Food allergies can be very serious, even life-threatening.  

Eating, touching or, in some cases, even smelling an allergen (usually a protein from the food in question) causes the person’s own antibodies to rush into action to attack the foreign substance.  This can cause swelling and irritation in certain parts of the body. 

Every allergic reaction can be serious; peanut, tree nut and shellfish allergies are among the most life-threatening allergies, often affecting breathing.
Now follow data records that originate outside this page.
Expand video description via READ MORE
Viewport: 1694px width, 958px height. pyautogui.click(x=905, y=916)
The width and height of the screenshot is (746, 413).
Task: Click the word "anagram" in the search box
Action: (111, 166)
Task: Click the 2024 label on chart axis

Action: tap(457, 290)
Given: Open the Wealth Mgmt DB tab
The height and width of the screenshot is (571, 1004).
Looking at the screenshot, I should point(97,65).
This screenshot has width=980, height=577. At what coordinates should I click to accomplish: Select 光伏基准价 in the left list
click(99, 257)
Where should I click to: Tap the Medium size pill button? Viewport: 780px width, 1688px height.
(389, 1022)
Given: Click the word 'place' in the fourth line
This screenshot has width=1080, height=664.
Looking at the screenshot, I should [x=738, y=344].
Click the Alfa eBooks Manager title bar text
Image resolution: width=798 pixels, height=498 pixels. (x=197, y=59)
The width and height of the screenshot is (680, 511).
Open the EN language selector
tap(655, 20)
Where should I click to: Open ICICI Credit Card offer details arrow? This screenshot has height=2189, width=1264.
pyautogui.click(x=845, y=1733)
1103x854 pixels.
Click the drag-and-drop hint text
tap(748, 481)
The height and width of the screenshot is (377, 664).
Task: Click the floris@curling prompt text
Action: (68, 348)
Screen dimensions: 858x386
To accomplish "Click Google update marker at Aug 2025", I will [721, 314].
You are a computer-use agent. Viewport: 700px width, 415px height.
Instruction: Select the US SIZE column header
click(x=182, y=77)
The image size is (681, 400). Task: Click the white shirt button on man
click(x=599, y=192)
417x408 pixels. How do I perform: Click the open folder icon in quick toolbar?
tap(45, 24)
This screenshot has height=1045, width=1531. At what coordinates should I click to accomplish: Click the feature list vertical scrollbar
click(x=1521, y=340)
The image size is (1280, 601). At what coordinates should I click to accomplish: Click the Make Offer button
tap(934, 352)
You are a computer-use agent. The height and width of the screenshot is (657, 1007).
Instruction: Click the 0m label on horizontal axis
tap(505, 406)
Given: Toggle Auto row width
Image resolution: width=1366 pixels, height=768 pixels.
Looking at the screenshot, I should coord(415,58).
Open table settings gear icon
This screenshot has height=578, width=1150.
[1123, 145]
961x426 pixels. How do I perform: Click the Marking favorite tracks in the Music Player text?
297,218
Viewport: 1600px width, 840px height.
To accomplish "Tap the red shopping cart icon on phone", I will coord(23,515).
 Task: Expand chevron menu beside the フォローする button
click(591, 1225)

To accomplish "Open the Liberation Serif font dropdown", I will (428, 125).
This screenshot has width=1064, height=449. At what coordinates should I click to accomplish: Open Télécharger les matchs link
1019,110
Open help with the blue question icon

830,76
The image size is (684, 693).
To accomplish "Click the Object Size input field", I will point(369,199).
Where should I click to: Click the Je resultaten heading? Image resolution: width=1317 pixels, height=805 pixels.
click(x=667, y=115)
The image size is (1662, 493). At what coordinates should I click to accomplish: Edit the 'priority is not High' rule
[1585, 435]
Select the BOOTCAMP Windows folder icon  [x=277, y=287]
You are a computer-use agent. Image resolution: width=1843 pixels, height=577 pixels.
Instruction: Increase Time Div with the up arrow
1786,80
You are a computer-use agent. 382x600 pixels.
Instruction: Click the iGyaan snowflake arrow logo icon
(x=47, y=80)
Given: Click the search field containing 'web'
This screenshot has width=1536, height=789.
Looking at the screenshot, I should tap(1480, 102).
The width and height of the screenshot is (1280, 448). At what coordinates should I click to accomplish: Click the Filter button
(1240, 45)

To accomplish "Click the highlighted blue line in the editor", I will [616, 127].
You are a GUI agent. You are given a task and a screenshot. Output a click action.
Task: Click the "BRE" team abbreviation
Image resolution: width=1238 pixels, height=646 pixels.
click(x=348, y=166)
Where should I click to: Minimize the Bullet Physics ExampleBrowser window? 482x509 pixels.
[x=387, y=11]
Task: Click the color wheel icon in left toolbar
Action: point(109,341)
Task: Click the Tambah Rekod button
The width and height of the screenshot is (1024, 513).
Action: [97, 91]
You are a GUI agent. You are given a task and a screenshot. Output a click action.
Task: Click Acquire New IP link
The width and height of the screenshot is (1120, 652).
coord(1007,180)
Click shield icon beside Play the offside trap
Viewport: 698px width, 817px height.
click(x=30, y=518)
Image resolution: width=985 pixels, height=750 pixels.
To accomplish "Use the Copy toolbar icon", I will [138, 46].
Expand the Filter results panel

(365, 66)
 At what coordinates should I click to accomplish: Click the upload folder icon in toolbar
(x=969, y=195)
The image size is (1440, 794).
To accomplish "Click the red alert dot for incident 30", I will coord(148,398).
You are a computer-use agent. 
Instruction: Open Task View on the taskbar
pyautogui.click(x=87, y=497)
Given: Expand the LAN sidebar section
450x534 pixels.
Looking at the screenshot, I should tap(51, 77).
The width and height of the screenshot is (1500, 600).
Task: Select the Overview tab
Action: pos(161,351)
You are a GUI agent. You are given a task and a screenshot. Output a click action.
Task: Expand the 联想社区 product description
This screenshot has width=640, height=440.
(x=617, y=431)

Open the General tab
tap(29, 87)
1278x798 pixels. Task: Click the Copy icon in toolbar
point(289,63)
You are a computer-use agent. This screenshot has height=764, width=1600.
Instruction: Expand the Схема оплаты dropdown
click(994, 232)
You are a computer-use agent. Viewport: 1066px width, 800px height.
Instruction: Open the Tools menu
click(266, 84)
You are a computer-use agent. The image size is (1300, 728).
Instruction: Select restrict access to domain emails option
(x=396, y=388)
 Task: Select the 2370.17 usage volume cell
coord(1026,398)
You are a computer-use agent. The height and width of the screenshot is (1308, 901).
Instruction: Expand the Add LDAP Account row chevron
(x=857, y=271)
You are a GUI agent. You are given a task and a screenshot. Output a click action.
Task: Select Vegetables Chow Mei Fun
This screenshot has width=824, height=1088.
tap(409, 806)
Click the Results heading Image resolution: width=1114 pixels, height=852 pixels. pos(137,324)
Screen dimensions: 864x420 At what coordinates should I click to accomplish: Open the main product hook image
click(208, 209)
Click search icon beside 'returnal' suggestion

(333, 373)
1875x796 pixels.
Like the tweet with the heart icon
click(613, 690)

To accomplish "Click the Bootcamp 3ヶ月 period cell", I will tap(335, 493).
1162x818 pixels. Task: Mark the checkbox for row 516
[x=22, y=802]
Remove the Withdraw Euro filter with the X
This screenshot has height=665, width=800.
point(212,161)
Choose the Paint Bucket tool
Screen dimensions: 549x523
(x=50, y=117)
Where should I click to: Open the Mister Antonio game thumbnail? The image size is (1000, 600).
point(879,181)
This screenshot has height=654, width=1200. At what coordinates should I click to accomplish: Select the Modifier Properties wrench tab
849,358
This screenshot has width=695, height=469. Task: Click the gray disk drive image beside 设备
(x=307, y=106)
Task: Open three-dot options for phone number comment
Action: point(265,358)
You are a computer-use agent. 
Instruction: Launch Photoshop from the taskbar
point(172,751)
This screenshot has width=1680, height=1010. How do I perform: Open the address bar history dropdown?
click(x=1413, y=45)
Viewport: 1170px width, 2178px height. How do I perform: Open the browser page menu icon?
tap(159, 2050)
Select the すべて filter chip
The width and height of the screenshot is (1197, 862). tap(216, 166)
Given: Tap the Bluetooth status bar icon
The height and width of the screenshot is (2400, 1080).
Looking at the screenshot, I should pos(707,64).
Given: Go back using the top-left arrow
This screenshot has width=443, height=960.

The symptoms may become more severe each time the child is exposed to that particular allergen. 

Common Symptoms Of Food Allergy Include:

  • Swelling in the lips, throat, tongue or face
  • Hives or rash
  • Coughing, wheezing or difficulty breathing
  • Stomach cramps, diarrhea and other intestinal symptoms

Protecting Students With Food Allergies When Planning a School Event

In Advance:

  • Ask the Principal what food allergies should be considered in planning the menu.  Some classrooms may be designated as “Peanut/Nut-free” or “other allergen free” and may require special consideration.  

Note:  All children want to participate in your event.  Choosing foods that are safe for everyone is safest and easiest.

  1. Foods that “may contain” a known allergen must never be served to anyone with that food allergy.  (it might!)
  2. Don't contaminate a “safe” food with a known allergen, by using utensils or cutting boards which have come in contact with the allergen.

On the Order Form for Students:

  • Be safe.  If you can’t be sure of the food’s ingredients, don’t offer it.
  • Consider limiting the number of choices offered to reduce the number of possible food allergens.  (Note:  This may also simplify the distribution to students.)
  • If serving a menu item with peanuts and/or tree nuts, say so, and offer an alternative.

For example:

  • Maple Walnut cookie (contains nuts, may contain peanuts)
  • Crispy Rice Square (peanut and nut free)

Tip: One PAC adds this note to the Fun Food Order Form:   “Our supplier can’t guarantee that this dessert [a plain cookie] is peanut/nut free, so we offer choice # 2 [a crispy rice cereal treat] as an alternative dessert.”

  • Include a PAC contact name and number for parents with questions about food and food allergies to call on the Order Form.
  • Provide a space on each order form for parent’s signature to be sure that they have reviewed the order for their child’s safety and are giving their permission for the event.

Placing the Order:

  • Work only with suppliers who can provide a complete list of food ingredients and understand what is necessary to prevent any inadvertent contamination in the food preparation process.
  • Provide your completed order in writing to the food provider, including a statement about which foods must be allergen-free.
  • Insist that the supplier contact you at least one day in advance for your approval, if any items or brands need to be substituted.

Distribution to Students:

  • Check your order carefully as soon as you receive it.  Ensure that the products ordered have been received. 
  • Designate one person to assemble and distribute foods for children with potentially life-threatening food allergies, so that you can be sure that each order is correct. 
  • Remind children not to trade food items.

If a student appears to be having any adverse reaction alert school staff immediately.
Emergency medical treatment may be necessary.